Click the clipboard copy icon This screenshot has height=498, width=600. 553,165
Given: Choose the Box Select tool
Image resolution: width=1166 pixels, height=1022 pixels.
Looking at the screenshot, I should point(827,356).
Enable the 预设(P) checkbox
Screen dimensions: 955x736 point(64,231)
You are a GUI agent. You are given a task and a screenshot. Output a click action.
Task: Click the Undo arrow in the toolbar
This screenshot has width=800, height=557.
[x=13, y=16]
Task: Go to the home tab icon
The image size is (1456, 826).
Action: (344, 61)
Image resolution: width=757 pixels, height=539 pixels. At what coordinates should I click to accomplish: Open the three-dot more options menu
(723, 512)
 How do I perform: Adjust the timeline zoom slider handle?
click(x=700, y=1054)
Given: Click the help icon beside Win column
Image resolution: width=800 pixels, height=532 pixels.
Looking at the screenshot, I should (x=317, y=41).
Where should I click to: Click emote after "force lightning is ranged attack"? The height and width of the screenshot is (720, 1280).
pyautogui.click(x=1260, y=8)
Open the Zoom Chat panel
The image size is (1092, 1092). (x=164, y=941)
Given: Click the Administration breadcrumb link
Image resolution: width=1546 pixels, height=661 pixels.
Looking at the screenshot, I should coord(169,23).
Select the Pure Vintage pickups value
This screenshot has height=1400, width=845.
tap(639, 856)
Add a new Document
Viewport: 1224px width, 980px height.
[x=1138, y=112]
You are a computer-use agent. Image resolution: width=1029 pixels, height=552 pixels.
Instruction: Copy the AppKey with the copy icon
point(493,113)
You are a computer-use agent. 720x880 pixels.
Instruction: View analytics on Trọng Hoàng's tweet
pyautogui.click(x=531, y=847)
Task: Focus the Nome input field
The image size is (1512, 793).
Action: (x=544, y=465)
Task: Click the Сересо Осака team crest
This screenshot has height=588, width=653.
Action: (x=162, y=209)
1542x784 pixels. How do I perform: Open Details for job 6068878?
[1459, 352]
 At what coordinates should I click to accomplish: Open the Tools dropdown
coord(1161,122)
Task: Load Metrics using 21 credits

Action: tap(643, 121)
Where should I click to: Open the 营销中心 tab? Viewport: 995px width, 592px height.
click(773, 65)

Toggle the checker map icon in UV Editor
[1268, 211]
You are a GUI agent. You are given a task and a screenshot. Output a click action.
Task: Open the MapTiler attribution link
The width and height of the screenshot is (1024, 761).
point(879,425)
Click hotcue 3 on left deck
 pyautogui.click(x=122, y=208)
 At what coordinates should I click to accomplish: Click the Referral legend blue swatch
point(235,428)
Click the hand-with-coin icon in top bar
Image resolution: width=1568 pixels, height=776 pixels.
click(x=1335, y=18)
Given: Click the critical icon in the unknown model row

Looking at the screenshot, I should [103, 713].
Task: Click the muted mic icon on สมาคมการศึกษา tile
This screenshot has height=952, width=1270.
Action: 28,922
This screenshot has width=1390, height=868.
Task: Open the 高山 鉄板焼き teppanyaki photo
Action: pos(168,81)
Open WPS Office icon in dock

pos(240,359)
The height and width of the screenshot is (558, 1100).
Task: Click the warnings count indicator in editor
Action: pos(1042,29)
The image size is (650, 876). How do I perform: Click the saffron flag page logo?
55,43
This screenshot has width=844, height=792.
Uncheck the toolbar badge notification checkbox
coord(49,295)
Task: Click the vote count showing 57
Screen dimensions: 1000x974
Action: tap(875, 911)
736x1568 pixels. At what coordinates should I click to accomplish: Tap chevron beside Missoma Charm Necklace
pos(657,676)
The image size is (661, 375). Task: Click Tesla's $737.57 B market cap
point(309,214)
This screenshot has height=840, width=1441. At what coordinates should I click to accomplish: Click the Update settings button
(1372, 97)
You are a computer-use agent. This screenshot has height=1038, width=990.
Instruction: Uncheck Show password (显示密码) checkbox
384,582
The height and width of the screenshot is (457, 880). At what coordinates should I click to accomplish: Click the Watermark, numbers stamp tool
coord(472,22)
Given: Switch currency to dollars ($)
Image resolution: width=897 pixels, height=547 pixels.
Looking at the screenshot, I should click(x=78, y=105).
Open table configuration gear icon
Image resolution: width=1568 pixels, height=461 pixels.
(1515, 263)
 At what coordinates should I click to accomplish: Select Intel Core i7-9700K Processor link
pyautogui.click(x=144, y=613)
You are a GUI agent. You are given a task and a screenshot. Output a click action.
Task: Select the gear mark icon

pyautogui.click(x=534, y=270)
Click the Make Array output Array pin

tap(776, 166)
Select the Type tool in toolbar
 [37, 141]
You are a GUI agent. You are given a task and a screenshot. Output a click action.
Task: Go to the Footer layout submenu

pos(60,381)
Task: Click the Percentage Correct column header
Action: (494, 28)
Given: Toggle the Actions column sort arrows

——

◆ Exercise instructions ◆
Locate every line in the material that contains the string "link" and copy each of those lines. Match case exactly.

◆ Reply to the exercise ◆
Given: Click the Administration breadcrumb link
Task: Open the MapTiler attribution link
 At what coordinates should I click to accomplish: Select Intel Core i7-9700K Processor link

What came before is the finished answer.